5 Reasons Why New York Beats the Valley for Enterprise Software
I was recently interviewed for an article about New York’s startup scene and how entrepreneurs like myself are coming to Manhattan while raising money from Bay Area investors. As part of the interview I was asked why I left Silicon Valley to start my second company, ActionIQ, in New York. After all the Valley seems to be the obvious choice, especially if you have already established a dense professional network on which to lean on.
The short answer is that at this moment New York is one of the best places in the world for building a new Enterprise Software company. The longer answer is that New York brings several advantages that the Valley can’t currently offer. What are those?
1. More enterprise customers. New York is home to more Fortune 500 companies than any other state, or city, in the U.S. From my anecdotal experience, the Northeast (centered around New York) is the top revenue producing area in North America for many enterprise software companies. Placing your headquarters in the area that is most densely populated by your customers (and prospects) is advantageous on multiple levels:
- Your engineering and product teams can easily visit these customers – in person! The product insight that comes out of these non-virtual meetings is invaluable. In fact, for the first 9 months of ActionIQ’s life we actually worked out of one of our customer’s offices. The immediate feedback we got while being there was critical to our company’s trajectory and foundation.
- In New York you can spend much more time building your customer base around headquarters before being forced to expand to other geographic regions. This means less time and money spent on marketing and sales, and more capital spent on talent and engineering—the bloodline of any tech startup. Days feel (and are!) much more productive when you spend less time on the road.
- As software moves to eat the world, access to acumen from existing industries is needed to complement technical talent and ideas. Since almost all industries are exceptionally well-represented here, the opportunities for cross-pollination of expertise from traditional spaces into tech are plenty.
2.The right early adopters. In the Bay Area it’s almost too easy to sell to your friends and acquaintances that work in other startups. That is for good reason: startups move fast and are early adopters of technology themselves. The trouble is, these friends don’t pay much, they may be doing you a favor (versus having a sincere challenge that absolutely requires your solution), and they don’t look much like your future customers outside the Valley. In enterprise startups early customers define the product in profound ways, so this is a lot worse than just a few wasted sales motions.

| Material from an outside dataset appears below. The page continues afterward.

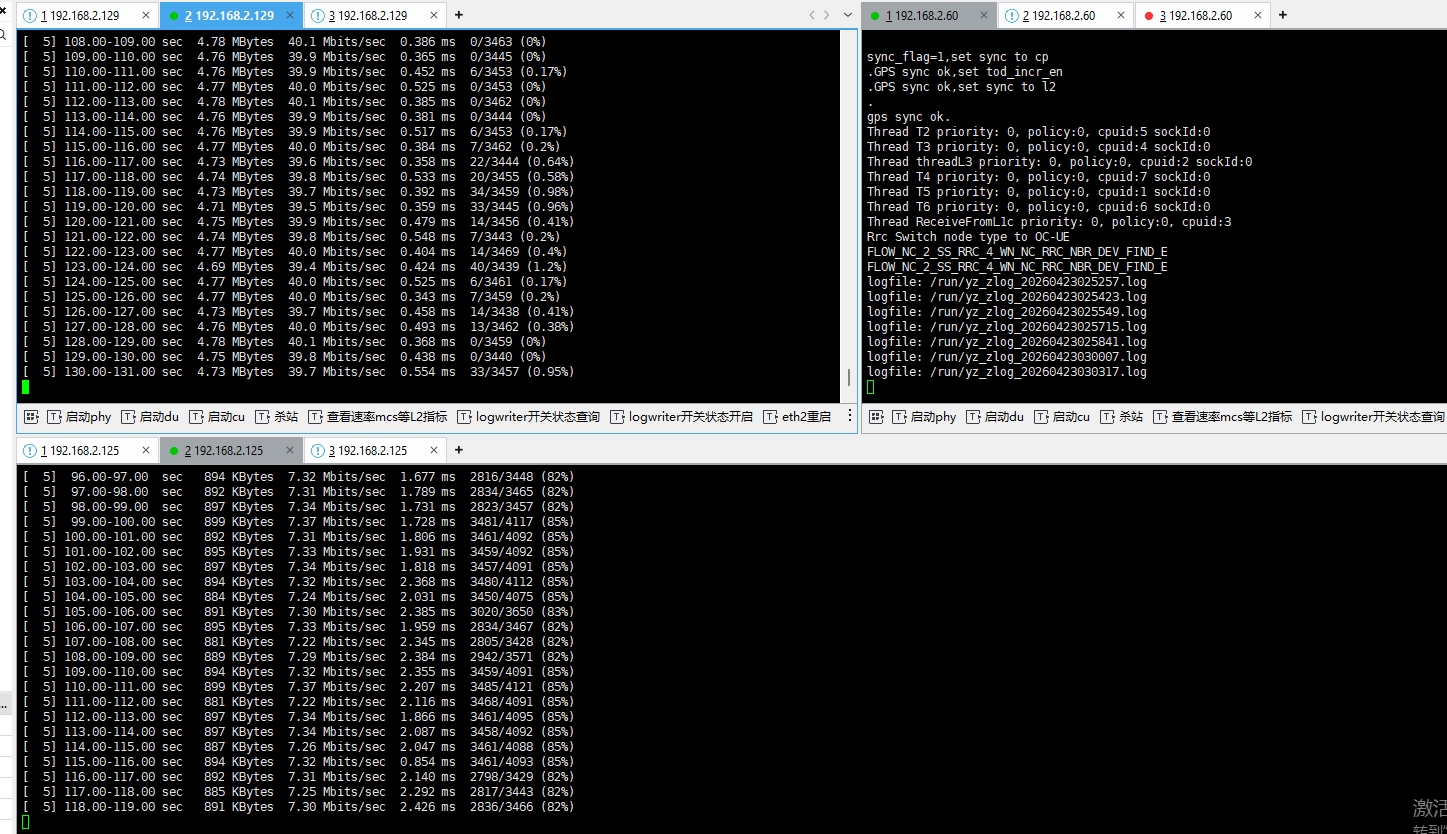Add new tab in 192.168.2.60 pane
Screen dimensions: 1447x834
1283,15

3. Plurality. New York is too big to be dominated by tech. This diversity makes the Big Apple a very creative environment, with interactions and ideas freely flowing in from disciplines such as arts & design, finance, retail, health, fashion, etc. I am a big believer in the opportunities that hide in the intersection of disciplines; at ActionIQ, for instance, we live in the intersection of engineering, design, data & business.
4. Lifestyle. Building a company is hard, and it occupies most of your life. So you want to make the most out of the limited time you have outside the office and your family. Nothing beats New York in terms of the sheer number of options for spending your free time: arts, food, events and festivals, sports and outdoors – everything is here, powered by the huge scale that is New York. And these options are 24/7. You’re done with work after a long day at 9pm? No problem. Plenty of places are just getting started and your friends are a quick subway ride away from you.

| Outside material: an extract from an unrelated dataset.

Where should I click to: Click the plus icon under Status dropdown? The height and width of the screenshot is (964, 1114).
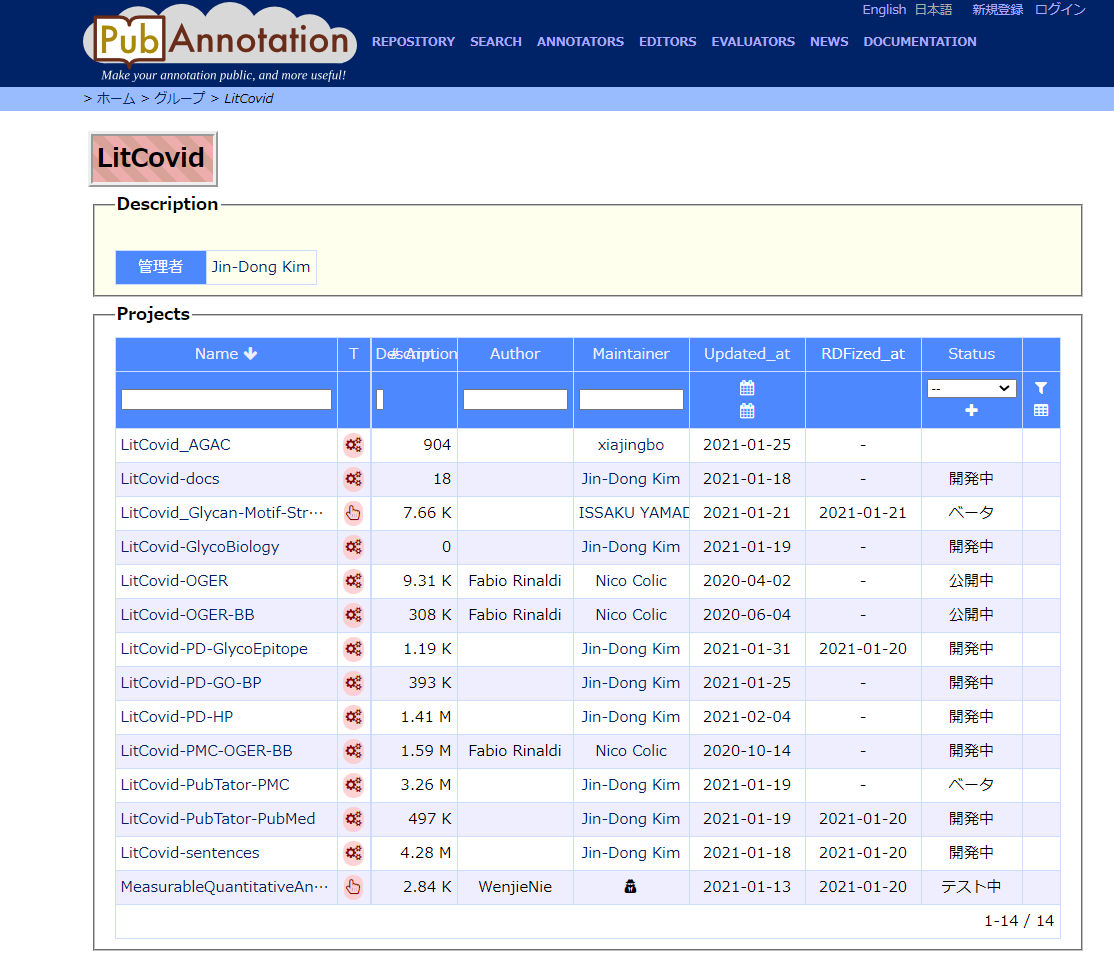971,411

5. A triple layered thriving tech ecosystem:
- Talent: Google, Facebook, Twitter and many other major tech companies have had offices in New York for several years now. As a result, they have been nurturing a strong foundation of great engineers, often sourced from the top universities located in the Northeast (Columbia, NYU, MIT etc). At the same time the growing startup community is also attracting and developing engineers. Consequently, the talent supply has been growing quickly.
- Investors: while capital from legendary investors in the Bay Area and Boston is always available for the most promising companies, New York has top-tier emerging native venture firms that truly “get” the enterprise world, including, for example our own investors FirstMark Capital and Bowery Capital.
- Community: there’s a strong feeling of community in enterprise tech in New York, fostered in part by particularly active players such as Work-Bench (and their NY Enterprise Technology Meetup) and, again, FirstMark (and their very large Data Driven NYC event). The number of enterprise software startups, although still relatively small, is currently growing at a fast rate (according to data from the National Venture Capital Association, New York is the #2 place in the US by VC funding size).
Of course this is not about New York being better than the Valley, or vice versa. Since my days at the Computer Science PhD program at Stanford 10 years ago, working under legendary Professor David Cheriton, I have gotten a first-hand look on how unique the Valley ecosystem is. But that doesn’t mean that Silicon Valley is the right answer for all startups and their employees. New York is becoming a real alternative, and for the companies that can appreciate its strengths it can be a knock-out competitive advantage.